Posted by 山寺修象 at 2011年05月06日 12:21
詠草の中で「願い」が1番強く感じられました。
躁鬱症に苦しんでいる方を知っていますが、やはり本人も家族も大変そうです。その事実の切実さがストレートに伝わってきました。
Posted by さとう ひろこ at 2011年05月06日 18:30
作者の気持ちが共感をもって伝わってきました。
病ではなくても、今の私どもが思っている気持ちを代弁してもらえたように思います。
Posted by 北島裕子 at 2011年05月08日 11:38
まさに日本は大きな困難の中で今鬱状態にあります。
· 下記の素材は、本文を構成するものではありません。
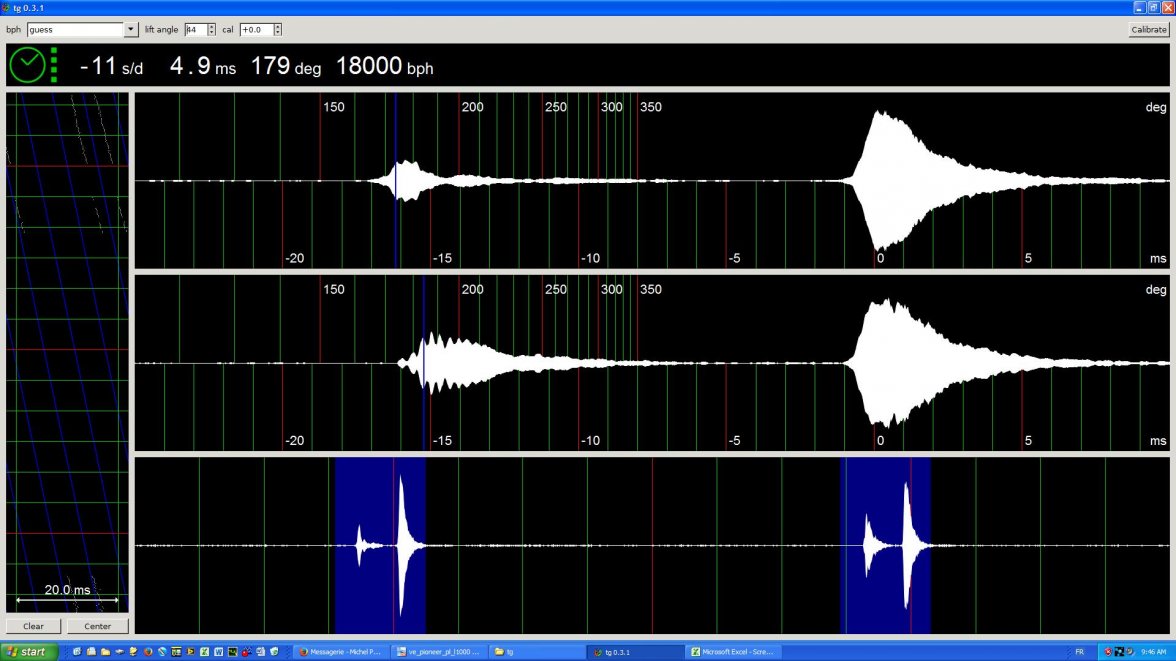
Task: Increase lift angle with the up stepper arrow
Action: 211,27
なんとか立ち直らねばなりませんが、しかし躁に変わってよくなるはずはありません。バブル期が躁状態だったのではないでしょうか。躁鬱症と言えば、北杜夫、斎藤由香親子のエッセイ等が浮かびます。ユーモアを利かせるために大げさに書いておられるのかと思っていましたが、躁鬱症というのは、自分でコントロールが効かないので本人や家族にとっていかにも大変な病です。
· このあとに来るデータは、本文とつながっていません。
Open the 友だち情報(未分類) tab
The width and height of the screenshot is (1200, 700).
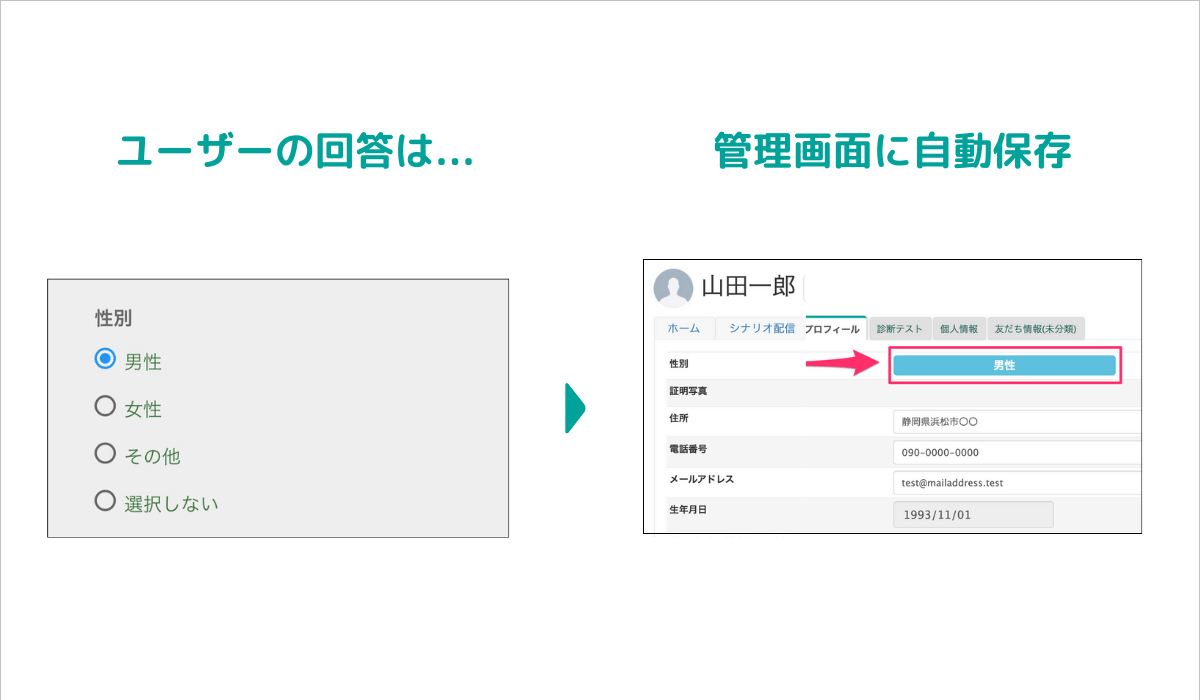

Posted by さとう ひろこ at 2011年05月19日 23:12
「鬱」と「躁」の語が並ぶと躁鬱病が思われます。この病状には個人差があるようですが、鬱状態よりも躁状態のほうがはるかにつらいという話をよく耳にします。
それをご承知のうえで、なお深刻な鬱状態を詠われたのであればよいのでしょうけれど、「躁」という語は安易に用いることのできないものだと考えます。
ご自身の病気ではなく、北島さんやさとうひろこさんが触れられているような日本の現状を詠われたのであれば、なおさらです。
初読時から気になっていたので、一言書かせていただきました、
Posted by 春野りりん at 2011年05月20日 03:42
病にこだわり過ぎたかも知れません。切実さがストレートに伝わったので、勝手にそう思いました。社会詠かもしれないし、単に躁鬱気味の方の悩みかもしれません。躁鬱症(気味でも)は少し距離を置いた立場からみているとナイーブさが痛ましくもあり、ユーモラスでもあり、応援したくなりますが、周りは黙って見守るしかありません。斎藤親子が書くことで救われた(?)ように短歌が支えになりますように。
Posted by さとう ひろこ at 2011年05月20日 11:44
コメントをいただいた皆様ありがとうございました。今回はさとうさんをはじめ今までにも増して嬉しく有り難く読ませていただきました。
僕の躁鬱症は多分それほど強烈なものではなく、躁のほうが大変だというような方から見たら何ほどのものでもないのかもしれませんが、それでも鬱の真っ最中には鉛筆も持てずパソコンの前にも座れません。
今回は鬱をやや抜け出しつつある時期だったので、悲鳴のような歌であっても辛うじて出来たのだろうと思っています。
僕にとっては明確に躁と思える時期は天国なのですがこの頃はそうした時期も少なくなっているようで悲しいことです。
これからも躁鬱症気質と巧く付き合っていくほかはないのかなあと考えています。
Posted by 永井秀幸 at 2011年05月24日 16:48
永井さん、コメントを不快に思われていたら、心よりお詫び申し上げます。
お大事になさってくださいね。
私も、苦しんだ分だけ元気になったときの喜びは大きいといつも思いながら過ごしています。
Posted by 春野りりん at 2011年05月25日 18:10
春野さん、あのコメントを不快に思ったことなどこれっぽっちもありませんのでご安心ください。